Moreover, our study sites had great difficulty acquiring permanent jobs, which is largely due to Dutch regulations. In the Netherlands, employees often start a new job with a half-year or one-year contract. After this first contract, two more temporary contracts can follow or the contract can be converted into a permanent job.

Compared with the U.S. labor market, the Dutch labor market allows for a small number of entry-level jobs that are more elastic and less vulnerable to economic downturns ( 11 ). These jobs, which are considered part of the secondary labor market ( 28 ), have historically been used to absorb young workers, unskilled and poorly educated workers, immigrants, and persons with disabilities. As described before, the Dutch Social Security system offers more security for people with disabilities than the U.S. Social Security system does. Consequently, in the Netherlands, these persons experience less financial incentive to work for wages.

This pilot study addressed implementation at only four sites—all early adopters—and occurred in the context of minimal organizational, training, and financing supports. Future attempts to implement and study the effectiveness of supported employment in the Netherlands will have to address many of the barriers identified here.

Conclusions

At 24 months, the four sites reached a fidelity score of 4.1, indicating that the individual placement and support model is indeed practicable in the Netherlands. However, our results suggest that the implementation of this model can succeed only under certain conditions. Solid project management will require changes in financing and organizational structures. At a community level, changes in cultural beliefs and attitudes are needed. At a policy level, changes in labor and disability regulations will be necessary.

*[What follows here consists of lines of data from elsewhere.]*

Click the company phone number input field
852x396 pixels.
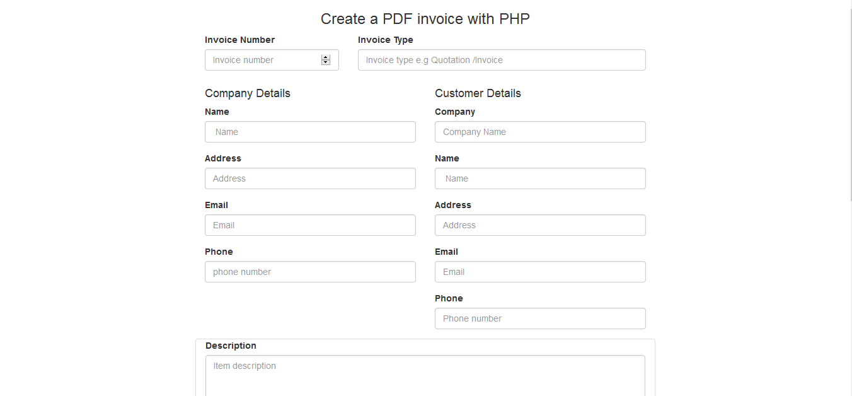309,271
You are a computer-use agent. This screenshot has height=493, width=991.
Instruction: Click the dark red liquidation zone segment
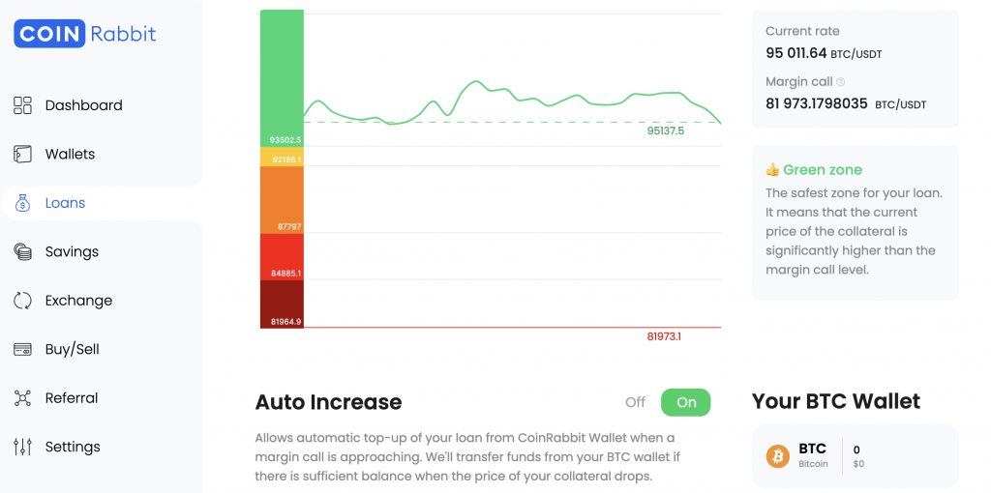pyautogui.click(x=282, y=302)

Acknowledgments and disclosures

This research was supported by ZonMw and the mental health agencies Altrecht, GGZ Eindhoven, GGZ Groningen, UMCG, and Parnassia. The authors thank the staff at the four sites for supporting the intervention and evaluation activities of this project.

The authors report no competing interests.

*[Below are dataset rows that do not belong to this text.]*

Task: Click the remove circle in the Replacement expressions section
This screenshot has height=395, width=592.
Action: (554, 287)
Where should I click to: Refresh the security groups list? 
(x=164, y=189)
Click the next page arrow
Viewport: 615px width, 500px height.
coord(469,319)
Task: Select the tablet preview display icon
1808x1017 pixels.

Ms. van Erp, Ms. Giesen, Dr. van Weeghel, Dr. Kroon, and Dr. Michon are affiliated with the Research Unit of Reintegration, Trimbos Institute, P.O. Box 725, Utrecht 3500 AS, the Netherlands (e-mail: [email protected]). Dr. van Weeghel is also with the Center of Expertise in Rehabilitation, Utrecht, the Netherlands. Ms. Becker, Dr. McHugo, and Dr. Drake are with the New Hampshire-Dartmouth Psychiatric Research Center, Hanover, New Hampshire.